一种解决通道间亮度不一致的方法,包括以下步骤:提供两个图像,在两个图像的拼缝处,设定一宽度范围;拼缝被所设定的宽度包围(01);计算出所设定的宽度范围内每行像素的亮度(02);以所设定的宽度范围内的每行像素值的坐标作为横坐标和纵坐标,从而得到点集合(03);根据Ransac算法中求取最优解的方法,将点集合拟合出一条直线,得到点集合的最优解模型(04);在最优解模型中找出拼缝一侧中每个像素的拟合值,按照该拟合值来调整拼缝一侧相应位置的像素的亮度(05)。该方法能够自动完成通道间亮度差别的弥补,优化图像效果。

Description

一种解决通道间亮度不一致的方法
本申请要求于2016年12月27日提交中国专利局、申请号为201611224484.3、名称为“一种解决通道间亮度不一致的方法”的中国专利申请的优先权,其全部内容通过引用结合在本申请中。
技术领域
本发明涉及图像传感器技术领域,尤其涉及一种解决通道间亮度不一致的方法。
技术背景
在图像成像拼接过程中,出现了图像亮度不一致的问题,并且在图像的中间会有明显的缝隙,会使得图像看上去有明显的拼接缝隙,常规的使用方法是:将一个通道加一个值,使得两个通道间亮度一致,或者两个通道间调整增益,使一个通道乘以一个值得到相同的亮度,或者是在拼接缝隙处羽化处理,使得看上去平滑的过度,亮度变化看上去不明显。

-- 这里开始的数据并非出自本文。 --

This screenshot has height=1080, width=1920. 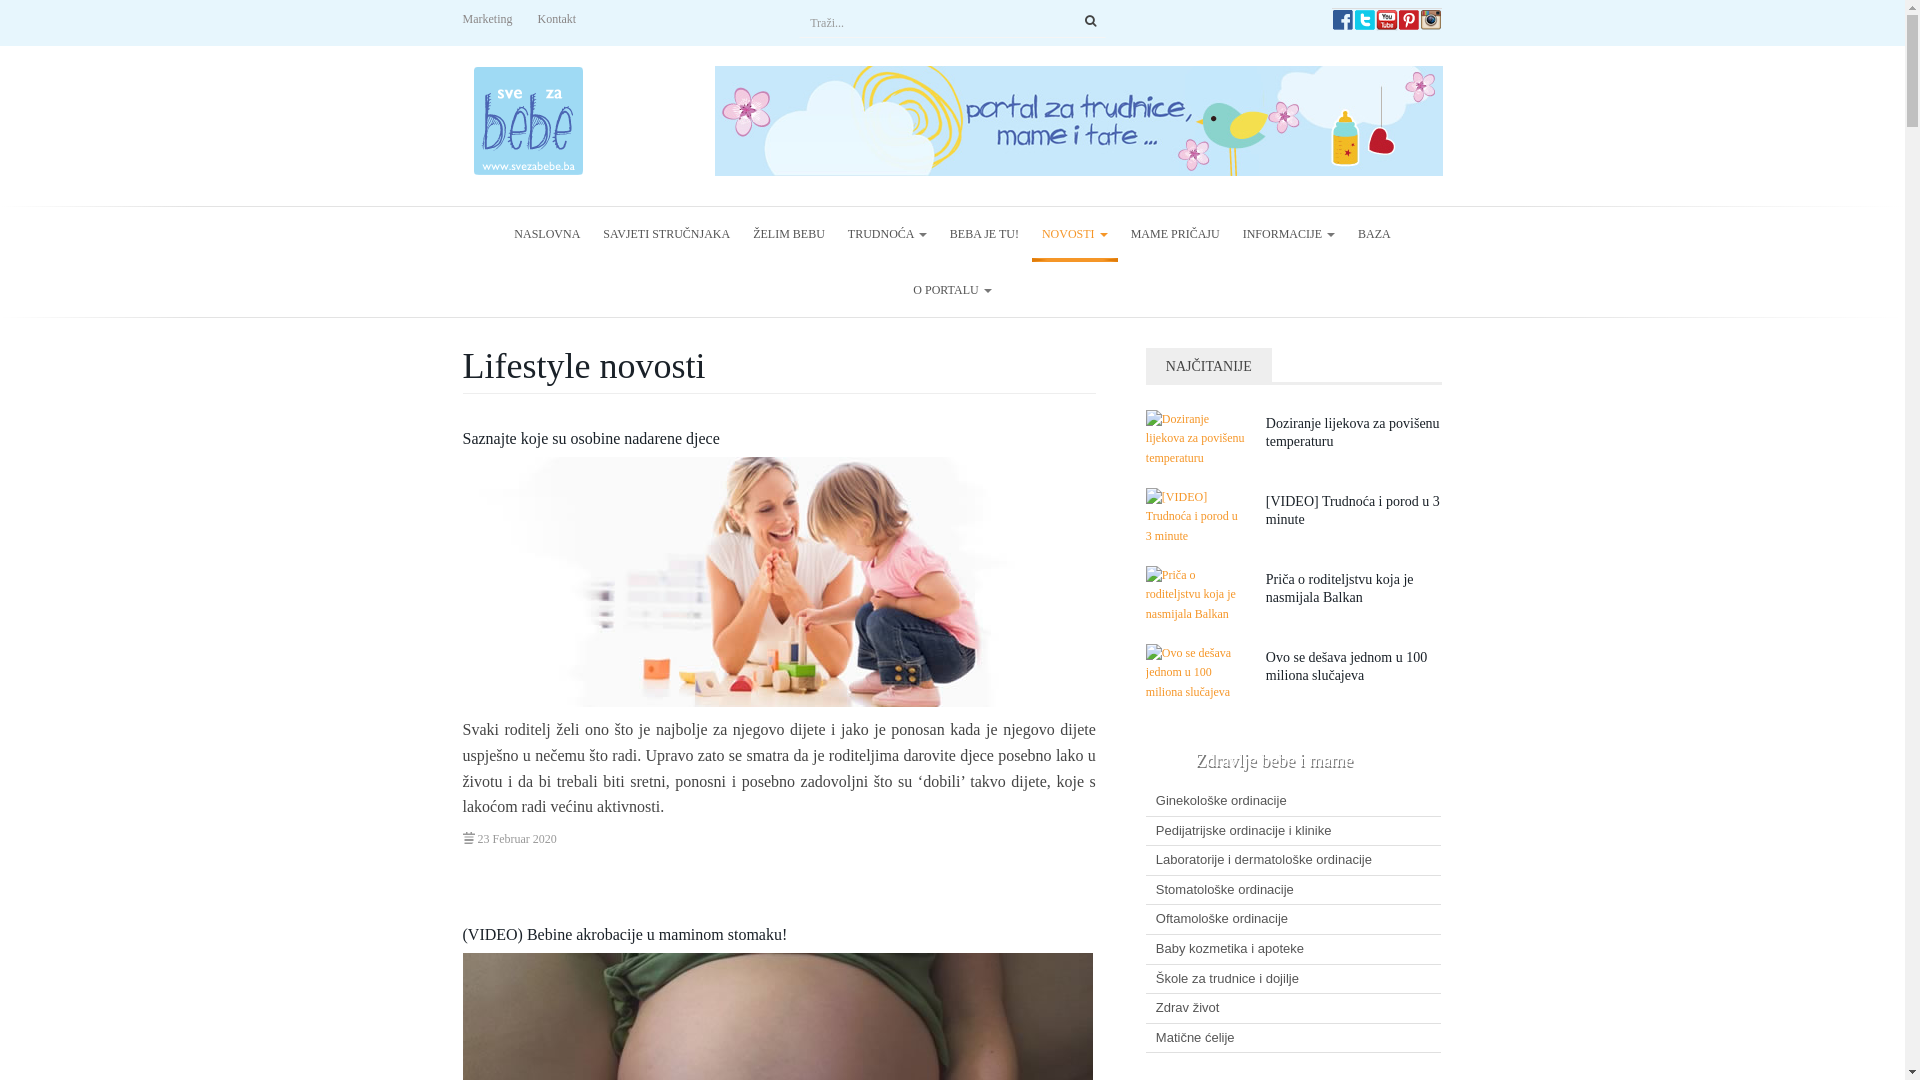 I want to click on 'NOVOSTI', so click(x=1074, y=233).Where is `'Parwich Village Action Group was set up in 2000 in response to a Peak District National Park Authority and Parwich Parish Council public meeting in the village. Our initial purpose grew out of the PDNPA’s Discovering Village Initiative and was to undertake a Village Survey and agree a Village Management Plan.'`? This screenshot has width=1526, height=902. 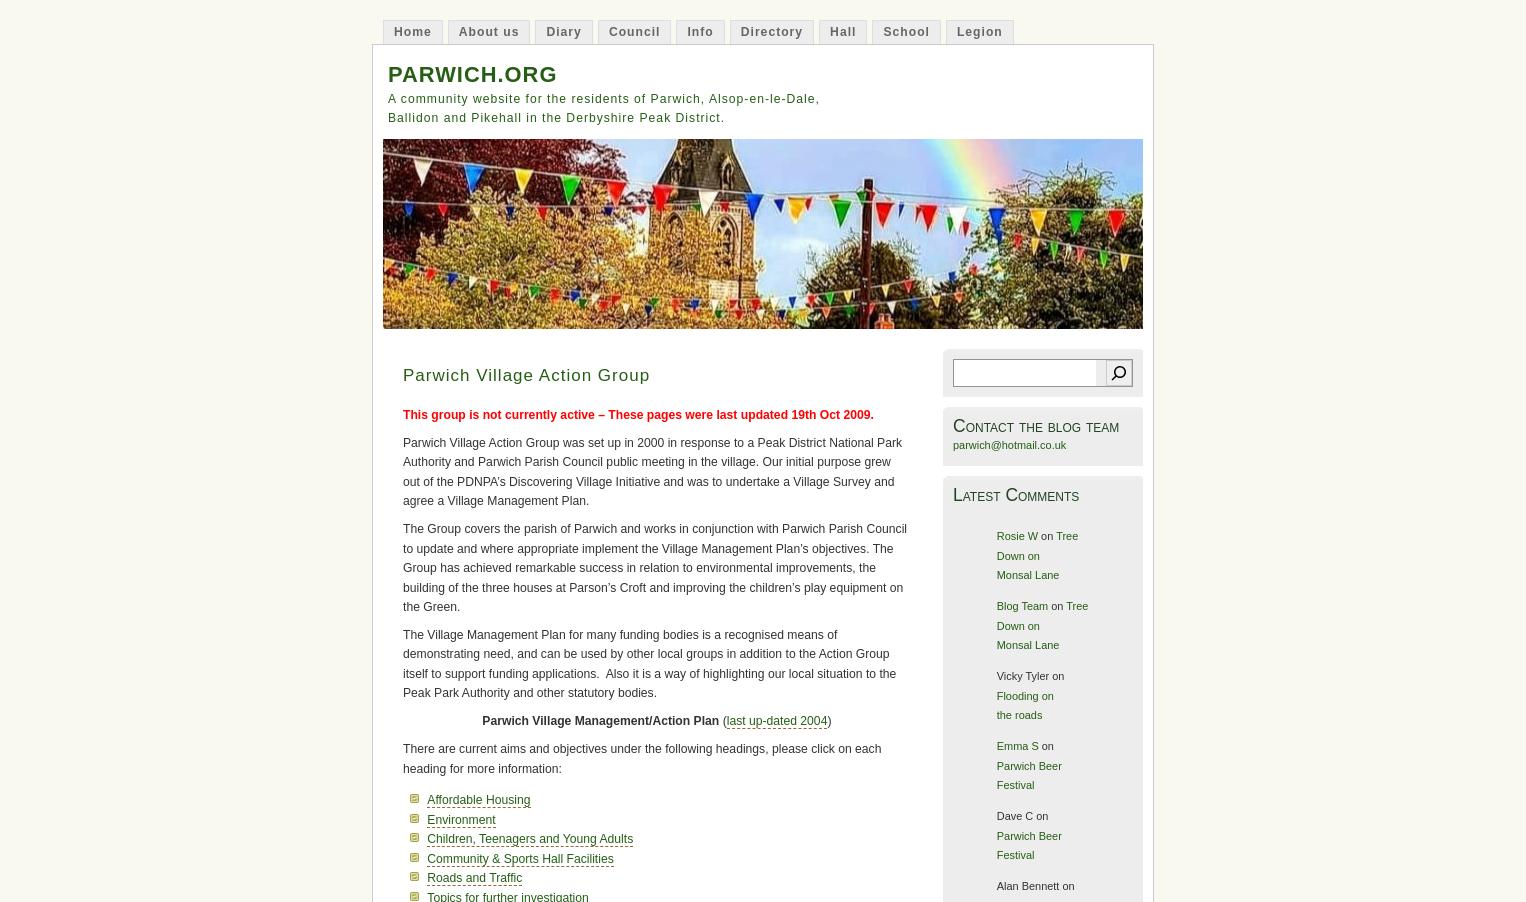 'Parwich Village Action Group was set up in 2000 in response to a Peak District National Park Authority and Parwich Parish Council public meeting in the village. Our initial purpose grew out of the PDNPA’s Discovering Village Initiative and was to undertake a Village Survey and agree a Village Management Plan.' is located at coordinates (403, 470).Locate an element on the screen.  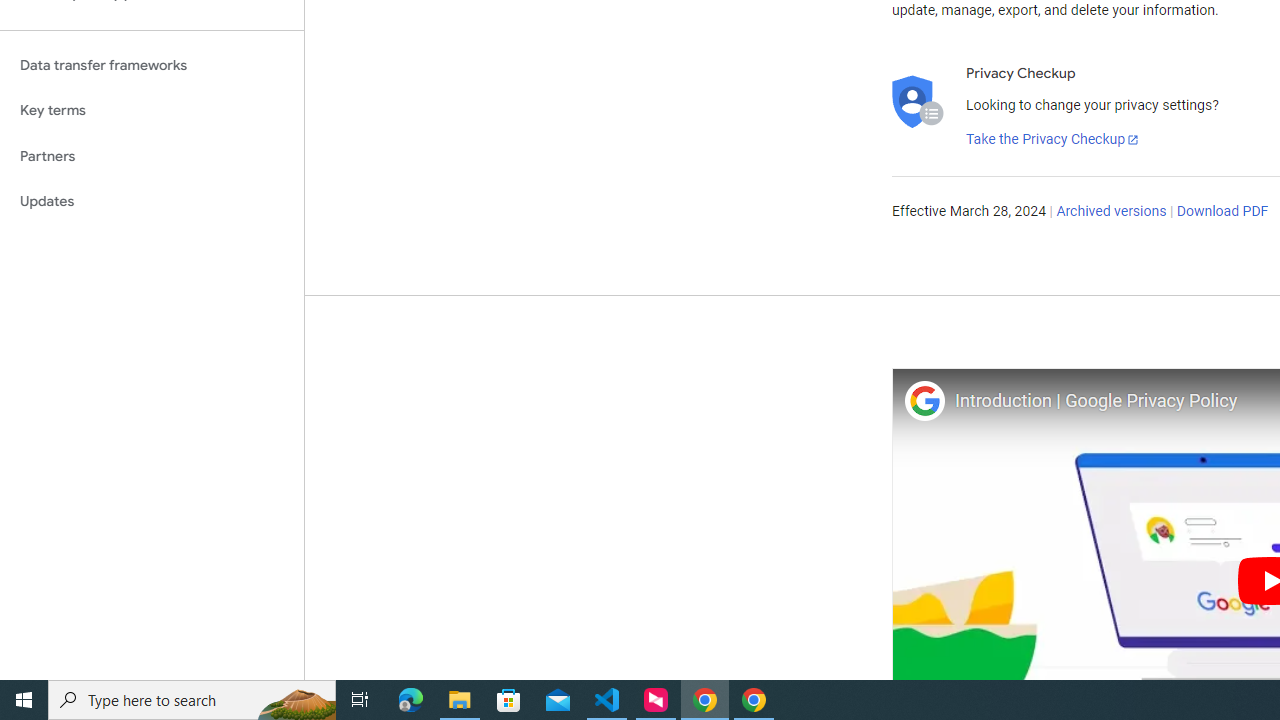
'Download PDF' is located at coordinates (1221, 212).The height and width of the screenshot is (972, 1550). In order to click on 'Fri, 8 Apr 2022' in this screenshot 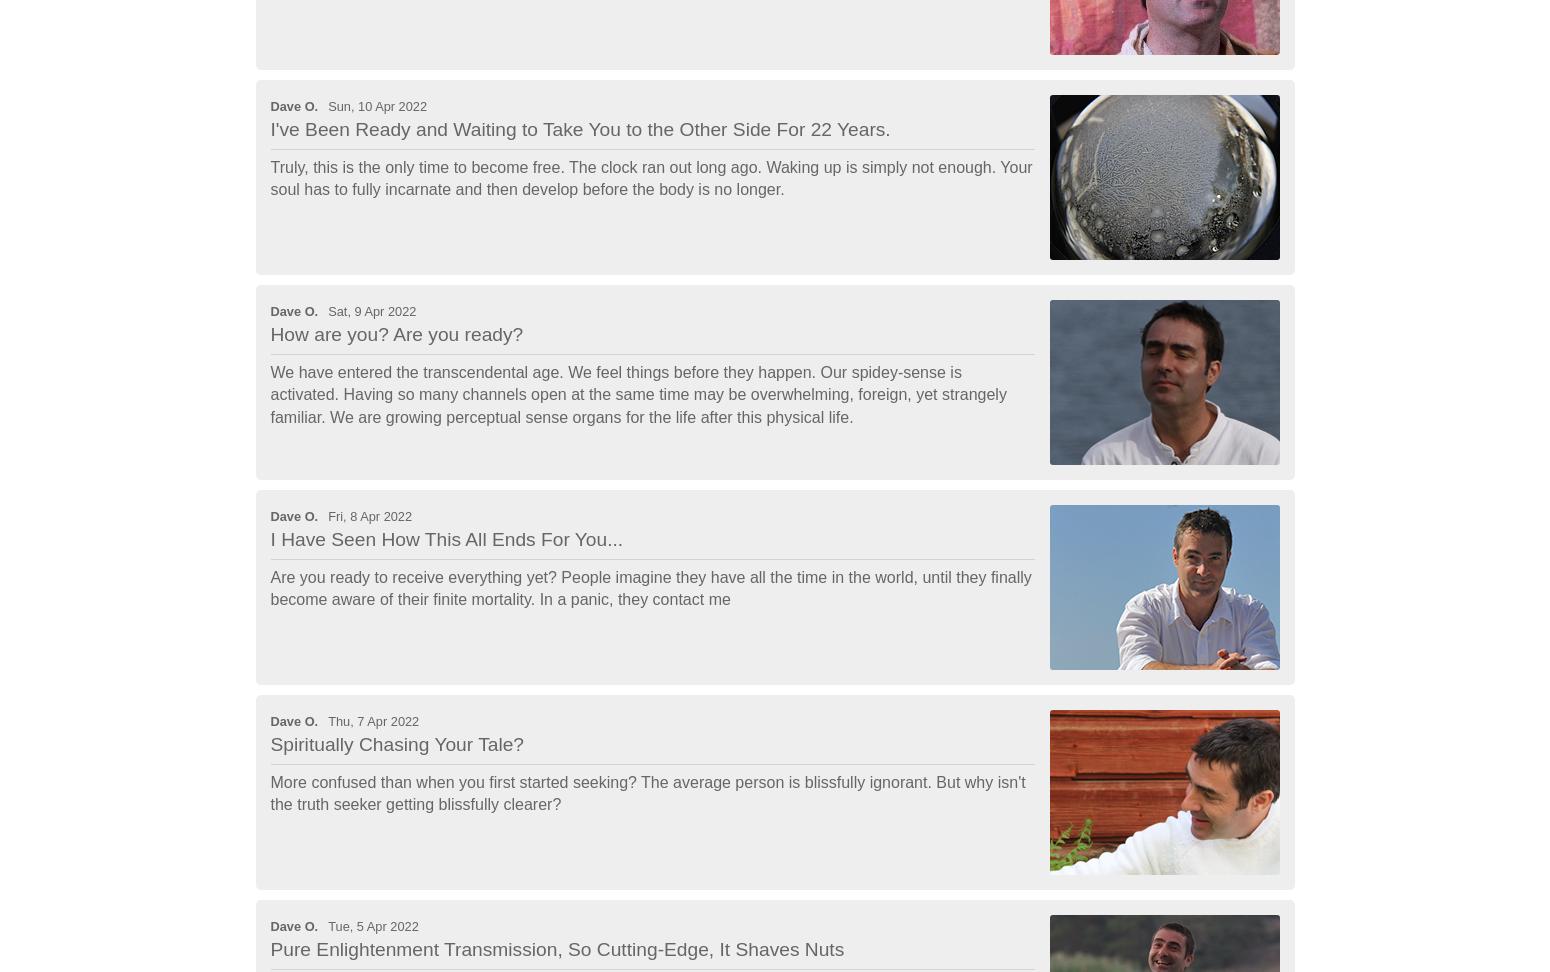, I will do `click(368, 515)`. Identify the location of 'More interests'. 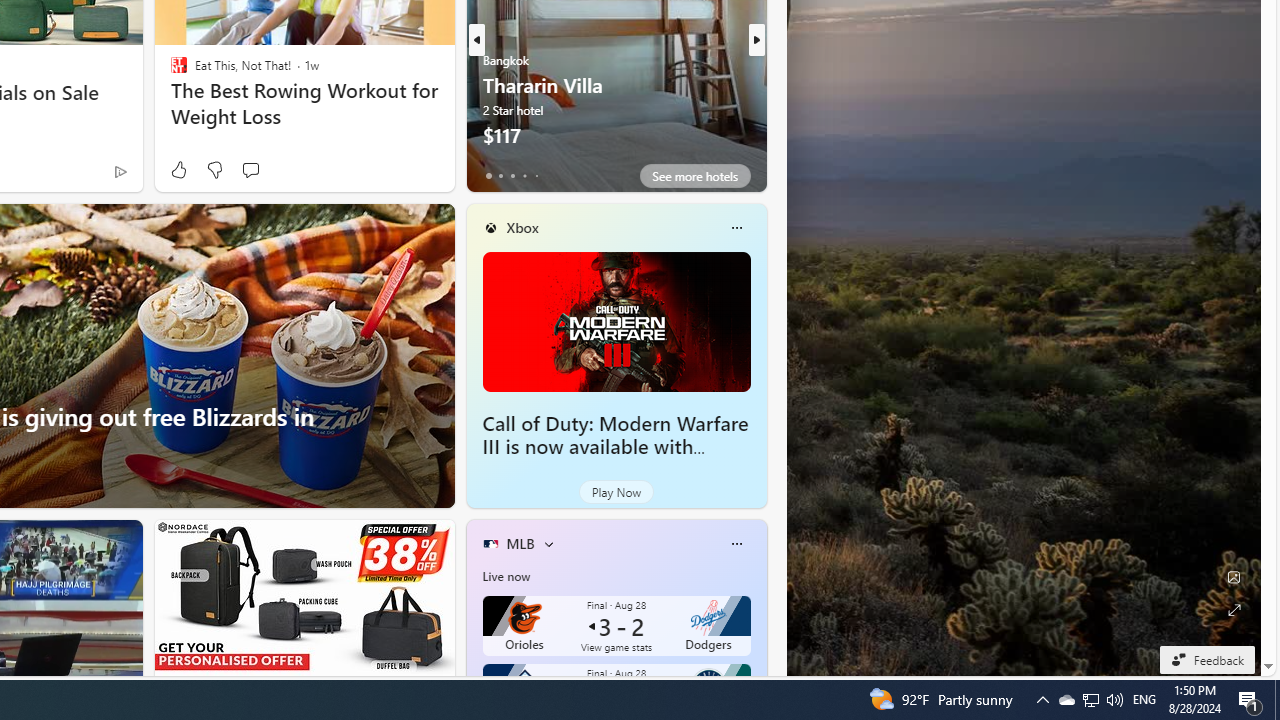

但是前两种方法主要是针对两通道亮度变化一致的情况,面对通道间亮度变化不一致,也就是说可能上半部分和下半部分变化不同的情况下效果不明显,而最后一种羽化会影响图像的清晰度,面对高清晰度的情况不可行。
发明概要
本发明的目的在于弥补上述现有技术的不足,本发明旨在提供一种解决通道间亮度不一致的方法,能够自动识别通道间数值变化的最优解,改善图 像效果。
为了达到上述目的,本发明提供了一种解决通道间亮度不一致的方法,其包括以下步骤:
步骤01:提供两个图像,在两个图像的拼缝处,设定一宽度范围;拼缝被所设定的宽度包围;
步骤02:计算出所设定的宽度范围内每行像素的亮度;
步骤03:以所设定的宽度范围内的每行像素值的坐标作为横坐标和纵坐标,从而得到点集合;
步骤04:根据Ransac算法中求取最优解的方法,将点集合拟合出一条直线,得到点集合的最优解模型;
步骤05:在最优解模型中找出拼缝一侧中每个像素的拟合值,按照该拟合值来调整拼缝一侧相应位置的像素的亮度。
优选地,所述步骤02中,每行像素的亮度为相应行中每个像素值的总和除以所设定的宽度。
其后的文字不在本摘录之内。